This documentation page assumes that you already have a SeekTable account. Create your free account by signing up.

Cohort Analysis with SeekTable

Cohort analysis is used for getting insights about specific users (or another kind of actors) behaviour when they are grouped in cohorts by some criteria. This kind of analytics is performed with dataset represents a history of some events; this might be page views statistics or transactions (say, purchases) or user actions log. Typically cohort analysis is used for:

Retention analysis: to measure customers retention rates over time. By tracking cohorts, you can see how many customers from each cohort continue to engage with your product or service over weeks, months, or even years. This helps you identify trends in customer churn and assess the effectiveness of your retention strategies.
Behavior analysis: to get insights how different groups of customers behave after their initial interaction with your app or business process.
Feature adoption: to understand how quickly different user segments adopt new features, products, or updates.

To perform cohort analysis on input you need to have a dataset with the following columns:

unique user identifier, like user_id
properties needed to determine user cohort, like create_date or registration_date
date of the event performed by the user, like event_date

Cohort analysis example: user retention report

This article describes how to use SeekTable for cohort analysis and create user retention report (like in Google Analytics).
Online demo for this kind of report: user retention report sample.

CSV data source

Lets assume that our history data is represented by user_events.csv file. After file upload SeekTable automatically suggests "year" and "month" dimensions for date columns:

"Reg Date (Year)" and "Reg Date (Month)" for the user's registration date
"Event Date (Year)" and "Event Date (Month)" for the event date

To perform cohort analysis we need to add one custom dimension to calculate number of months (this may be days or weeks) between event data and registration date (Cube → Edit Configuration). For this purpose "Expression" type of dimension can be used:

Type	Name	Label	Format	Parameters
`Expression`	`month_from_reg`	`Months from Reg Date`		`( 12Dimension["Event Date (Year)"]+Dimension["Event Date (Month)"] ) - ( 12Dimension["Reg Date (Year)"]+Dimension["Reg Date (Month)"] )` `Reg Date (Year)` `Reg Date (Month)` `Event Date (Year)` `Event Date (Month)`

In dimension with type="Expression" 1-st parameter is a formula expression, and next N parameters are names of dimensions that are used as arguments of the formula. See also reference on calculated fields for more details on this topic.

Then let's add a measure that counts number of unique users inside groups:

Type	Parameters	Name	Label
`CountUnique`	`user_id`	`CountUniqueOfUserID`	`Count Unique Users`

Now we can configure user retention by month report:

select "Reg Date (Year)" and "Reg Date (Month)" for rows
select "Months from Reg Date" for columns
select "Count Unique Users" for values
click "Apply", you should see a report like this.

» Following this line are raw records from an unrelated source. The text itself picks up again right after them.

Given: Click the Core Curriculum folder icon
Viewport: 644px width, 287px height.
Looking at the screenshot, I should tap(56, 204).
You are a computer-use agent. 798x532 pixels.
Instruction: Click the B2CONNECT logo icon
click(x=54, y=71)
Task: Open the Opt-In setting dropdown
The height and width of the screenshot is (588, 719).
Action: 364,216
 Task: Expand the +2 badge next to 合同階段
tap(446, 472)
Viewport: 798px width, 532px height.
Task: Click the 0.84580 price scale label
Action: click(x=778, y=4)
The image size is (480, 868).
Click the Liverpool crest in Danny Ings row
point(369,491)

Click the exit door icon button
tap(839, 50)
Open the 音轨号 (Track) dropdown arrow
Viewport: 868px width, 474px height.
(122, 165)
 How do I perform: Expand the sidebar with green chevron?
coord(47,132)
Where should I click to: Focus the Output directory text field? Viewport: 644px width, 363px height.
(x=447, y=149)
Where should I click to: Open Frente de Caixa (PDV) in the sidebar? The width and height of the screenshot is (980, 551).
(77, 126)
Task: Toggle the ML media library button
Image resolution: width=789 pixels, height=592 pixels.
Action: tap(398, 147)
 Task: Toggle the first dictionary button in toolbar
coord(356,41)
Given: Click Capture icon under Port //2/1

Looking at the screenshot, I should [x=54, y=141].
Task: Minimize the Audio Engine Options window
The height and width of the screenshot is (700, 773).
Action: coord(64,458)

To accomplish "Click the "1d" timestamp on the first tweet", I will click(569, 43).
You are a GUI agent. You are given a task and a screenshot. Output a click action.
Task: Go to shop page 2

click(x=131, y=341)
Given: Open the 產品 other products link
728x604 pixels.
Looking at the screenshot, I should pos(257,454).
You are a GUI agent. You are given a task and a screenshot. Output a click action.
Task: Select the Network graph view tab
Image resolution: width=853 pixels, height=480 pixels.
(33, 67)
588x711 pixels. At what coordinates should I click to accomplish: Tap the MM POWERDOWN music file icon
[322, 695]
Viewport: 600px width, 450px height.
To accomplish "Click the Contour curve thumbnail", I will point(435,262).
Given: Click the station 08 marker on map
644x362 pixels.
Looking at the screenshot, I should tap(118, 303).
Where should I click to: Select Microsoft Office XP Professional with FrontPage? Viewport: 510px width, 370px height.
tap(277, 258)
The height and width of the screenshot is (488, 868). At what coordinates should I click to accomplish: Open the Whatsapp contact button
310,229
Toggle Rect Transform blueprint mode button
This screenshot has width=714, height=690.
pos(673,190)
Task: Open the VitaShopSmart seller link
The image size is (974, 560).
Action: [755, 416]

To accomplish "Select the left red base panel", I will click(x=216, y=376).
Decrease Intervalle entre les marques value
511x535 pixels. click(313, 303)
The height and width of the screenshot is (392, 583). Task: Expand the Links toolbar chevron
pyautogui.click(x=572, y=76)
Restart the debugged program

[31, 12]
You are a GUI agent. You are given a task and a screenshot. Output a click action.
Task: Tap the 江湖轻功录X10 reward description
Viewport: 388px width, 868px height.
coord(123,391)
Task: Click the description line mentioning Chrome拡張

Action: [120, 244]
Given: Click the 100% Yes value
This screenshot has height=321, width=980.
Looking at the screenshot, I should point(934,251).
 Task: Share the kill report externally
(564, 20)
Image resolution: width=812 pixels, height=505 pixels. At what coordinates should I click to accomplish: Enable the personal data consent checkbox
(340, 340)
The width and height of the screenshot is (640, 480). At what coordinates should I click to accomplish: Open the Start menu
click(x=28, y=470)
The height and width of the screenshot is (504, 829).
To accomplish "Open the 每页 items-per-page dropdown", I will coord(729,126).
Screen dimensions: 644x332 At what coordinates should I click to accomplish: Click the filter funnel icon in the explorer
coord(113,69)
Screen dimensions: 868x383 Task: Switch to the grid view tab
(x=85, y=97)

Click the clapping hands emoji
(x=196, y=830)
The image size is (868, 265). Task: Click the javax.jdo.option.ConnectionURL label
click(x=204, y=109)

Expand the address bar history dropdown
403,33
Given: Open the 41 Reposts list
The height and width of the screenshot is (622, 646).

You can use options from "Format" tab to make your user retention report like in Google Analytics:

Value calculations: select % of row
Heatmap: select By Row
Totals: uncheck Grand Total and Column Totals

Now you have basic cohort report; you can use another dimensions on columns to change cohort criteria; also you can change the formula and user another period instead of month - say, a day or quarter.

SQL data source

In case of SQL database all steps are the same as for CSV, only difference is that instead of CountUnique measure type (which is available only for CSV cubes) you need to configure custom measure based on SQL COUNT(DISTINCT):

Type: FirstValue
Parameters: COUNT(DISTINCT user_id)
Name: CountUniqueOfUserID
Label: Count Unique Users

Configure SQL-calculated dates difference in months dimension

In the case of SQL data source it makes sense to calculate number of months (weeks, days) between an event and a registration date on SQL level, without usage of Expression-type dimension for month_from_reg. For example:

Type: Field
Name: month_from_reg
Label: Months from Reg Date
Parameters: an SQL expression that calculates the difference in months
- SQL Server: DATEDIFF(month, event_date, reg_date)
- MySql: TIMESTAMPDIFF(MONTH, event_date, reg_date)
- PostgreSql: (DATE_PART('year', reg_date::date) - DATE_PART('year', event_date::date))*12 + DATE_PART('month', reg_date::date) - DATE_PART('month', event_date::date)